Abstract
Purpose :
To describe the anatomical changes and natural history of vitelliform lesions and the status of the retinal pigment epithelium (RPE) in Best vitelliform macular dystrophy (BVMD) using spectral-domain optical coherence tomography (SD-OCT).
Methods :
Twenty patients with molecular confirmation of mutation in the BEST1 gene and twenty age-matched controls were included in this prospective comparative case series. Color fundus photographs, fundus autofluorescence and SD-OCT were obtained in both eyes in all subjects and these findings were compared between the two groups.

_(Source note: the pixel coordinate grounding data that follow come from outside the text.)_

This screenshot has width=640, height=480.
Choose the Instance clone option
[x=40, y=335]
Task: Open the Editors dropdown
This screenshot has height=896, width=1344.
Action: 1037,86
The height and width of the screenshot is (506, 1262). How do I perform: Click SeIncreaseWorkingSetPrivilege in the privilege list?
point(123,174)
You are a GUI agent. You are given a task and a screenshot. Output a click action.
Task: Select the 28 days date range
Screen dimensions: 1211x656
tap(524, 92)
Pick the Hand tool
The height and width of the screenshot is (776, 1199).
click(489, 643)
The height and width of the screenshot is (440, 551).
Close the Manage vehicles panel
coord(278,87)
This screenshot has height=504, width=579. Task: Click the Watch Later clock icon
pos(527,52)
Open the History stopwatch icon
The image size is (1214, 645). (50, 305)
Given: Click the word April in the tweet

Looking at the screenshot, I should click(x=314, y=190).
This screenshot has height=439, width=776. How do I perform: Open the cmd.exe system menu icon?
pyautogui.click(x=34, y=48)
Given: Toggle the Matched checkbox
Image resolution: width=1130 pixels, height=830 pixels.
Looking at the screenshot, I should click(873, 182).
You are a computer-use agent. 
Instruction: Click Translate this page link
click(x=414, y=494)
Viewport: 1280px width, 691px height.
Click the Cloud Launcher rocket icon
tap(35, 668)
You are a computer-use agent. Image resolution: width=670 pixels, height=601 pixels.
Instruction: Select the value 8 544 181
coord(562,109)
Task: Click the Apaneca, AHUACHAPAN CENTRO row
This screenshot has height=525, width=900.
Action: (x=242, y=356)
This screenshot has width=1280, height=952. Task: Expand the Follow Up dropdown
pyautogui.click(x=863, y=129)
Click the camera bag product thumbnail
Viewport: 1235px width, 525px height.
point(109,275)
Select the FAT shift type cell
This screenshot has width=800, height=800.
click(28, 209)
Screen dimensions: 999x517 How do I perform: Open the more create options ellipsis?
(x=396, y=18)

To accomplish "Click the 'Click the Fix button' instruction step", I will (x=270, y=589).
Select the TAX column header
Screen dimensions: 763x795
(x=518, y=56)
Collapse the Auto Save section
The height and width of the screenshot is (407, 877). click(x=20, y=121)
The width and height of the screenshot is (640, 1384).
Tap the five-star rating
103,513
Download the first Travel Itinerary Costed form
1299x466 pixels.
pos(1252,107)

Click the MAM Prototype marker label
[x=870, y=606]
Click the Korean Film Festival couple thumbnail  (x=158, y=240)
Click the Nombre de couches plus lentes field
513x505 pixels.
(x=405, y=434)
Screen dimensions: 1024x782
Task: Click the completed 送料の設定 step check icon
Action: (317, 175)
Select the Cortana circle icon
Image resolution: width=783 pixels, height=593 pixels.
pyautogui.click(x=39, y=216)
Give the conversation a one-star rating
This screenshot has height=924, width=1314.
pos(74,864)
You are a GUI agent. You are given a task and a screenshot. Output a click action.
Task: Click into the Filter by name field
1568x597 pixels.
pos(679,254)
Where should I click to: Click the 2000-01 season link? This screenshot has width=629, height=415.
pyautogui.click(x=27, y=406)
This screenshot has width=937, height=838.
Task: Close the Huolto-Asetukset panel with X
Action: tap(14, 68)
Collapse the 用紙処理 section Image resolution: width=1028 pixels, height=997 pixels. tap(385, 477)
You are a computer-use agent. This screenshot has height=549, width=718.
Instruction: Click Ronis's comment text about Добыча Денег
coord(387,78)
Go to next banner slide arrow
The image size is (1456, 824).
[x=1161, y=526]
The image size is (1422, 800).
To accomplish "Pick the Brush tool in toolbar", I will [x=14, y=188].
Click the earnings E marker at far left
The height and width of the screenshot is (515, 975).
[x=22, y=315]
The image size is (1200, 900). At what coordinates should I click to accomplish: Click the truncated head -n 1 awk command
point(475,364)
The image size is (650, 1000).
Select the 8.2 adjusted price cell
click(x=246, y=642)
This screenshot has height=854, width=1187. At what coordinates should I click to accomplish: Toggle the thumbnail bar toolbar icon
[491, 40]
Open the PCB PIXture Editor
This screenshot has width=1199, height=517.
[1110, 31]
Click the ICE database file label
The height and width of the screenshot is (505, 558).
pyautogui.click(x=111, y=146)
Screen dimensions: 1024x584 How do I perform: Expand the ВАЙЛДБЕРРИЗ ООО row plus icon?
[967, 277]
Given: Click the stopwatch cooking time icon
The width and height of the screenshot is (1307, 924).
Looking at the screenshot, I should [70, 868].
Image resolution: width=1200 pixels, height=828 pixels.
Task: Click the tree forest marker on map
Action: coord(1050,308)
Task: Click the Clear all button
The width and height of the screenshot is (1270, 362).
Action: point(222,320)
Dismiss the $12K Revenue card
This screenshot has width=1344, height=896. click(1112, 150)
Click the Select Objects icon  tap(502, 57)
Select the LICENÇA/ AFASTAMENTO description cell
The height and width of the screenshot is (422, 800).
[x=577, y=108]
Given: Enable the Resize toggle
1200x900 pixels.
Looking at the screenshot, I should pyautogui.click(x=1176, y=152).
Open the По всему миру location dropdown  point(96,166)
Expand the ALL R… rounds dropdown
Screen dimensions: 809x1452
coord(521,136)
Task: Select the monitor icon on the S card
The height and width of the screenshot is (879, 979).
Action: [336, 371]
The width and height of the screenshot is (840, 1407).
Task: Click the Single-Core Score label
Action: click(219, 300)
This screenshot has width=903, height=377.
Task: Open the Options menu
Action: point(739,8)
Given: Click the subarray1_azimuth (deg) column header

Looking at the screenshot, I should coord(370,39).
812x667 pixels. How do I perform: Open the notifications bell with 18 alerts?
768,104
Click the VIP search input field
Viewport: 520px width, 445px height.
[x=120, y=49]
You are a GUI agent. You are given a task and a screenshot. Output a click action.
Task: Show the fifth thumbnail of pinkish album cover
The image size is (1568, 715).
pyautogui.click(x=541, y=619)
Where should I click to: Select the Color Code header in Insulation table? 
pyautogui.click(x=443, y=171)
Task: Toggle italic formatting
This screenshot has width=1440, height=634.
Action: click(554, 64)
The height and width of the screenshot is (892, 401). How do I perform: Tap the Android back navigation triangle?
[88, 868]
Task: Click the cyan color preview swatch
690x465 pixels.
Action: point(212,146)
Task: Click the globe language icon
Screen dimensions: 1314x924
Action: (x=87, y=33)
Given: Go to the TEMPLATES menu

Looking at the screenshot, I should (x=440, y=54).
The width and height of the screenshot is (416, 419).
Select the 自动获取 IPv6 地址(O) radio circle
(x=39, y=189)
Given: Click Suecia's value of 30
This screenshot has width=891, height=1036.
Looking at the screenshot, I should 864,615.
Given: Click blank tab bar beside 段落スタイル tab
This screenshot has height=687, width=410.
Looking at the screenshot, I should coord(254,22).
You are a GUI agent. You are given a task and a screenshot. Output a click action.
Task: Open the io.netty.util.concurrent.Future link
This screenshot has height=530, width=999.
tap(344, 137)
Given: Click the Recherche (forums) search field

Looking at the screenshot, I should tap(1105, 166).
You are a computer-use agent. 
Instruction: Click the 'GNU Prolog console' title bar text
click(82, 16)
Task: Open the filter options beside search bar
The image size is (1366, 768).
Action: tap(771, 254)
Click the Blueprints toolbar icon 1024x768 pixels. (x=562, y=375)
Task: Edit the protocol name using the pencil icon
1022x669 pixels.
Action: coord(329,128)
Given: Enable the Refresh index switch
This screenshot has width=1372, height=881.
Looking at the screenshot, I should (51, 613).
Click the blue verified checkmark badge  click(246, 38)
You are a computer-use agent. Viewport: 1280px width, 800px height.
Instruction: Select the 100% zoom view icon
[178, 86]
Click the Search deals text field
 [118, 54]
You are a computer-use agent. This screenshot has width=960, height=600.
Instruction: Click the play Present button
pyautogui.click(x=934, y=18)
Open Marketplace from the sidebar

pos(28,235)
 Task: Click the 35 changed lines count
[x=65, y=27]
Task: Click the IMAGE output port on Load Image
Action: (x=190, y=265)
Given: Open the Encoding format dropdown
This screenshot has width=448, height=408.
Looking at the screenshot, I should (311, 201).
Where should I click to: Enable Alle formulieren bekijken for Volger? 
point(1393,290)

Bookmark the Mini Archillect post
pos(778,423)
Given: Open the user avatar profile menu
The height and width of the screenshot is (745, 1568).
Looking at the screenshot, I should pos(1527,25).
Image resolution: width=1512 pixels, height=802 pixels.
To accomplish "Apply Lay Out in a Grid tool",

Fifteen of the twenty patients with Best disease had more than one visit and imaging study from each visit was analyzed comparatively for change and progression over time as well.
Results :
BVMD patients demonstrated progressive disorganization and thinning of the submacular RPE on OCT as their disease progressed when compared to normal controls. Concurrent with the appearance of “egg yolk lesions”, the OCT showed a cleft in the outer retina, creating an apical and basal separation of retinal layers.
Conclusions :
Our study suggests that in BVMD, subretinal vitelliform material accumulation leads to a clear separation of the outer retinal layers. The basal surface of the RPE manifests degeneration that slows or disrupts the water pump function. Patients with such lesions maintained reasonable visual acuity into the advanced vitelleruptive stages despite the disruption of normal anatomical structures. Eventually the apical complex of the vitelliform lesion degenerated and flattened, but with better function than expected with the degree of macular atrophy present.
This is an abstract that was submitted for the 2017 ARVO Annual Meeting, held in Baltimore, MD, May 7-11, 2017.